Coronavirus, la Cina attacca l’Italia: “Niente misure eccessive”

Mentre il numero dei morti aumenta tra italia e Cina si vengono a creare forti tensioni dovute alle misure di prevenzione che il dragone vede eccessive.

Virus in Cina, misure di sicurezza stringenti in tutto il mondo
Virus in Cina, misure di sicurezza stringenti in tutto il mondo (foto repertorio Youtube)

Il bilancio complessivo del coronavirus continua ad aumentare: i morti, per lo più in Cina, sono 910 mentre i contagiati ammontano a 40.171. Supera la Sars che tra il 2002 e il 2003 aveva provocato 774 decessi. Pechino ha fatto sapere che gli stranieri infettati dal 2019-n-Cov, al momento, sono 27.

Ci sono pazienti malati sparsi ormai in ogni continente, Italia compresa. C’è una nave, la Princess Diamond, in quarantena a Yokhoama con a bordo una trentina di connazionali. La Cina prova a ripartire anche se ritrovare la quotidianità è impossibile viste le drastiche misure di sicurezza attuate dal governo. Il mondo intero che ha paura di finire in quarantena come la città infetta di Wuhan.

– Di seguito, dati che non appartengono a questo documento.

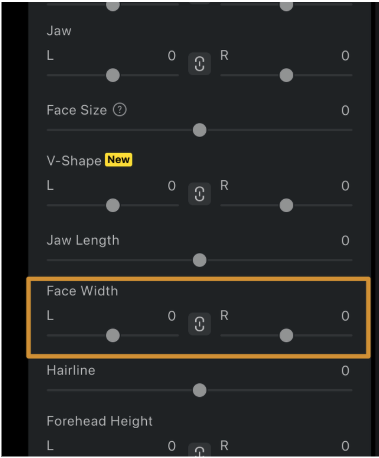Click the Face Width right slider handle
Screen dimensions: 379x458
286,335
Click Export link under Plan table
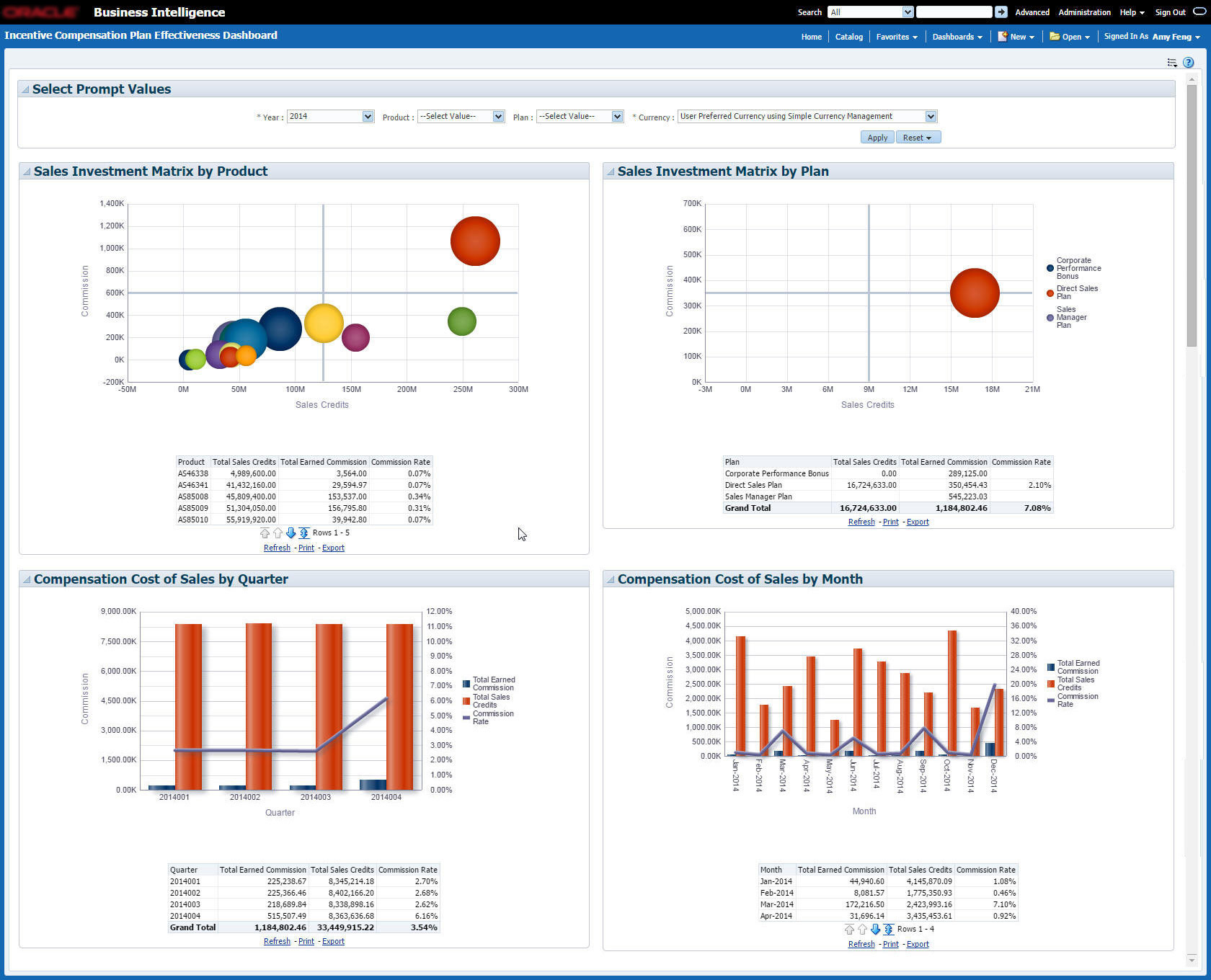The height and width of the screenshot is (980, 1211). coord(918,522)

Nonostante lo scenario sia drammatico e quasi apocalittico, la Cina ha comunque trovato la forza per far valere le proprie istanze di fronte a Paesi che le avrebbero voltato le spalle nel momento del bisogno o che non si sarebbero comportati nel modo opportuno.

Coronavirus: le misure di sicurezza adottate dall’Italia

La chiusura dei voli diretti da parte del nostro Paese ha irritato il governo cinese. Il portavoce del ministero degli Esteri cinese, Geng Shuang afferma: “La Cina auspica che l’Italia possa avere una valutazione obiettiva e razionale fondata sulla scienza”. In altre parole, la Cina pensa che Roma abbia preso misure eccessive. Queste misure che danneggiano l’economia di entrambe le nazioni ma soprattutto i rapporti diplomatici.

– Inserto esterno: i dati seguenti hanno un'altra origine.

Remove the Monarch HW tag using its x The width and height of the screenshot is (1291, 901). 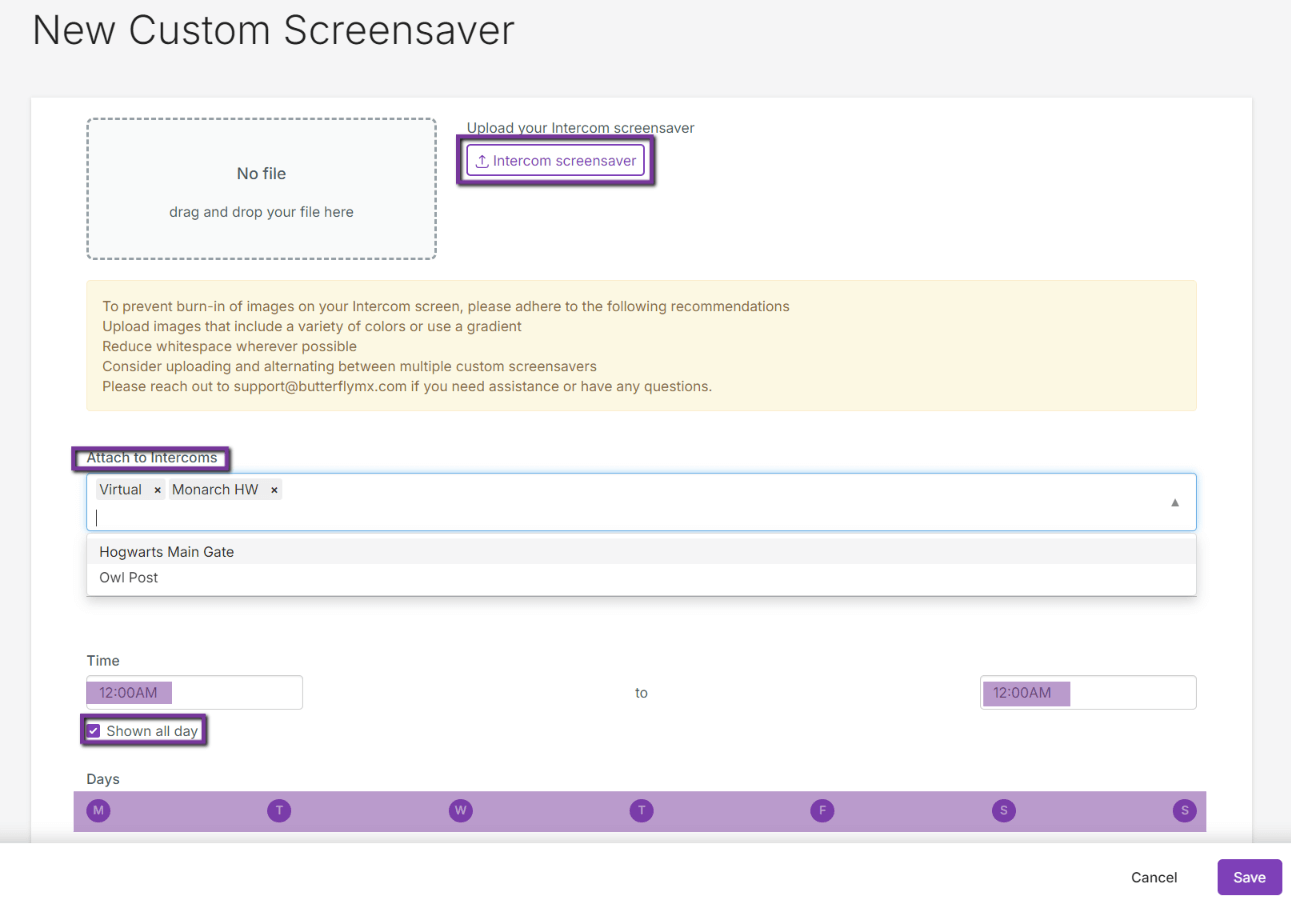click(x=274, y=489)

L’esecutivo Conte ha preso la decisione di bloccare i voli. La Cina, che ha vissuto la mossa italiana come un tradimento. Alcuni giorni fa aveva annunciato che l’Italia era pronta a riaprire i collegamenti aerei, quando in realtà erano in corso colloqui. La ritorsione cinese potrebbe portare conseguenze anche nel post epidemia.

L’ira di Pechino

L’astio di Pechino non nasce oggi. Nasce il 31 gennaio, quando Roma dichiara la presenza sul territorio italiano di due cinesi infettati dal nuovo coronavirus. Il premier Giuseppe Conte e il ministro della Salute Speranza proclamano lo stato di emergenza senza consultare il ministro degli Esteri Luigi Di Maio.

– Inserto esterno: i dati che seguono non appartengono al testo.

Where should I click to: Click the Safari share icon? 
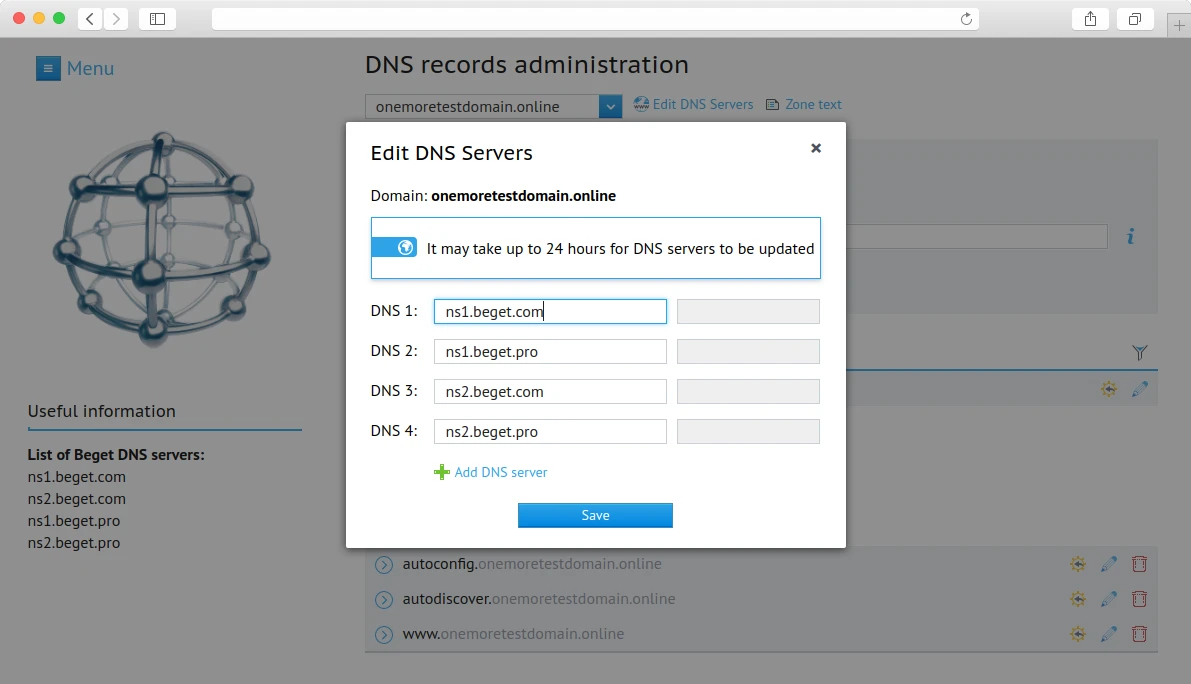[x=1090, y=19]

Mentre Xi Jinping metteva in quarantena l’intera provincia dello Hubei , l’Italia era il primo Paese a bloccare tutti i voli da e per la Cina, anticipando anche gli Stati Uniti di Donald Trump. La decisione è stata improvvisa e ha isolato nel nostro territorio centinaia di cittadini cinesi. A Pechino hanno percepito questa misura come una mossa politica. Non è da escludere che il nuovo coronavirus possa mandare in fumo l’alleanza nata sulla Nuova Via della Seta.